— begin MATERIAL FOR THE TASK —

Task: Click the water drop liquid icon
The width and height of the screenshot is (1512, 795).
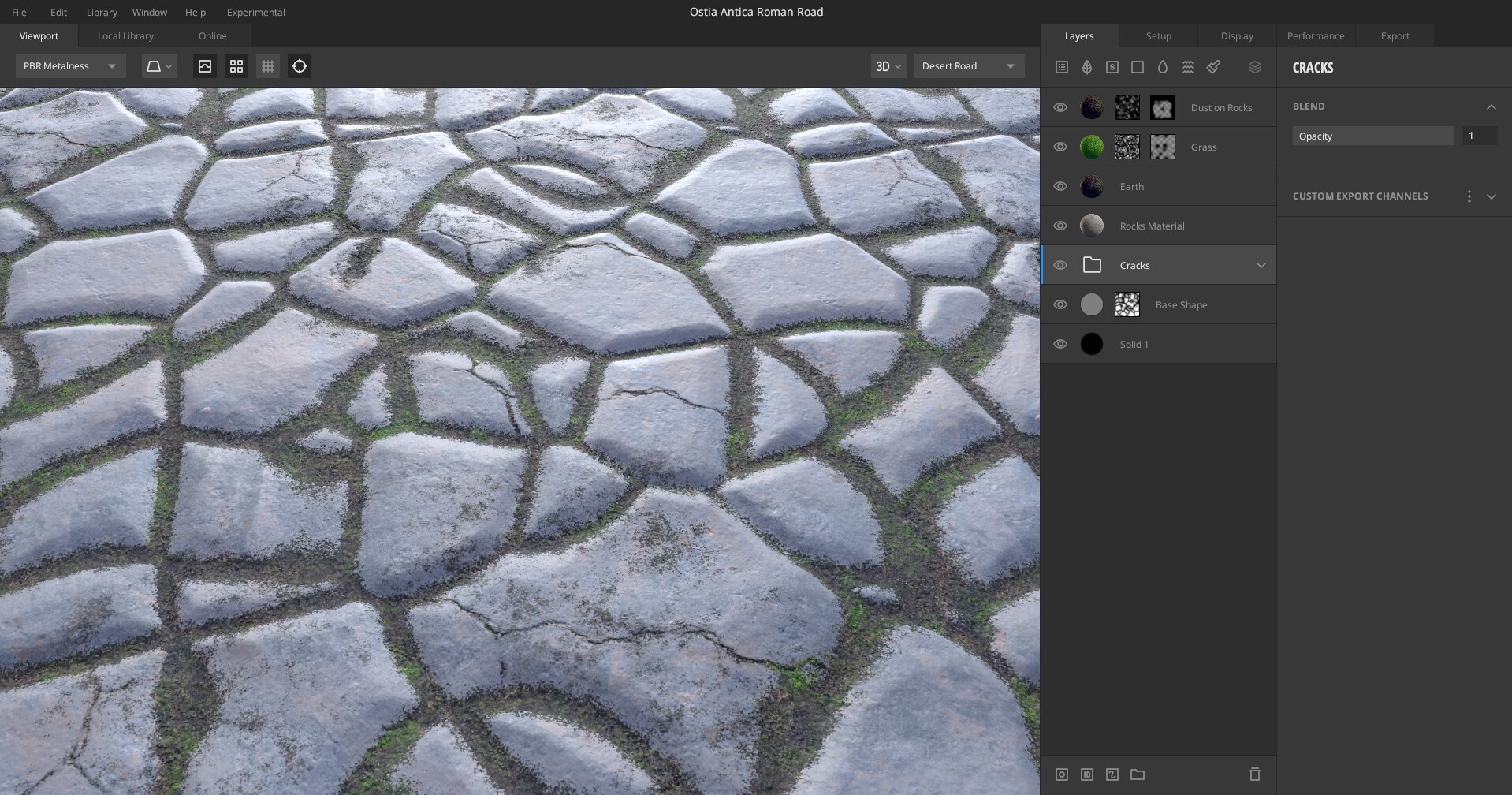Action: click(1162, 67)
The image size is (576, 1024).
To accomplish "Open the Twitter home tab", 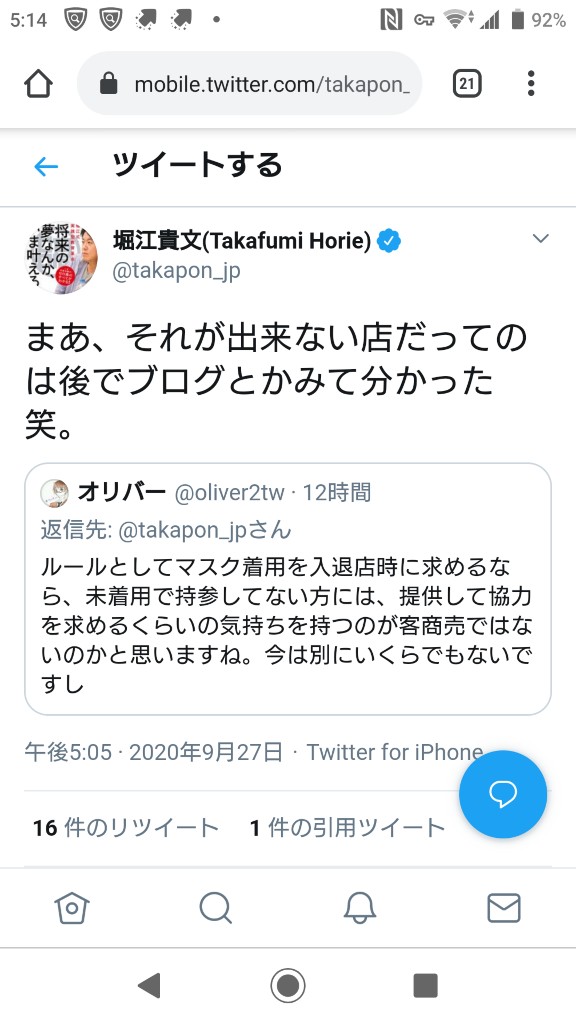I will (72, 908).
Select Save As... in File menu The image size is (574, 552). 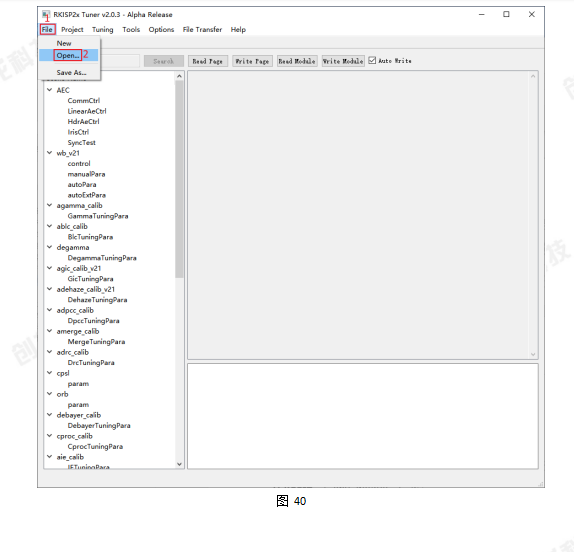point(71,72)
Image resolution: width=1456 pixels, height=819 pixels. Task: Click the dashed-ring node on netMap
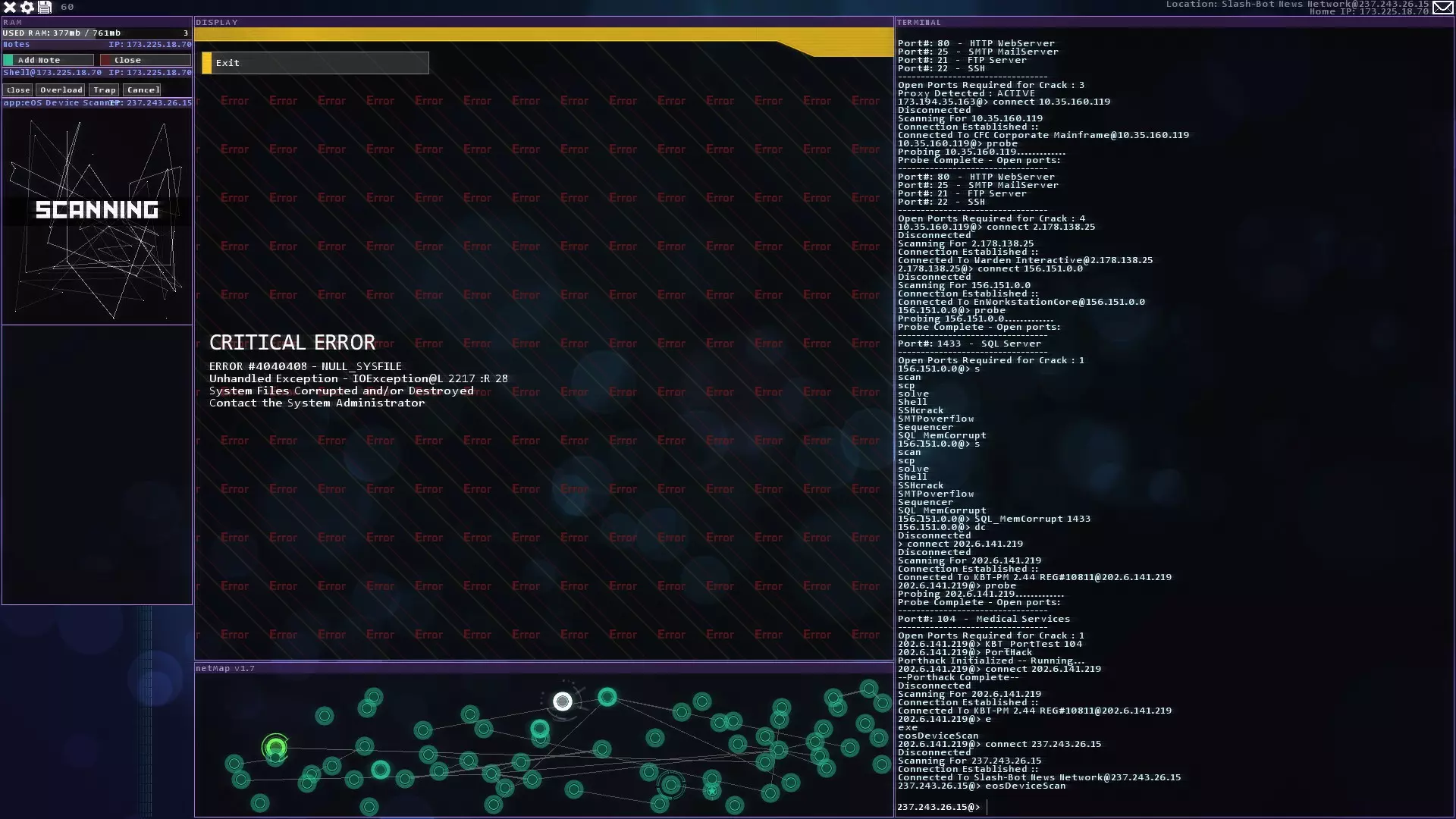[670, 785]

— end MATERIAL FOR THE TASK —

DIRECTIONS FOR THIS TASK: Find each line in the material above that contains the word "height", and copy those lines out in full.

REPLY TO THE TASK:
The width and height of the screenshot is (1512, 795).
Image resolution: width=1456 pixels, height=819 pixels. Task: Click the dashed-ring node on netMap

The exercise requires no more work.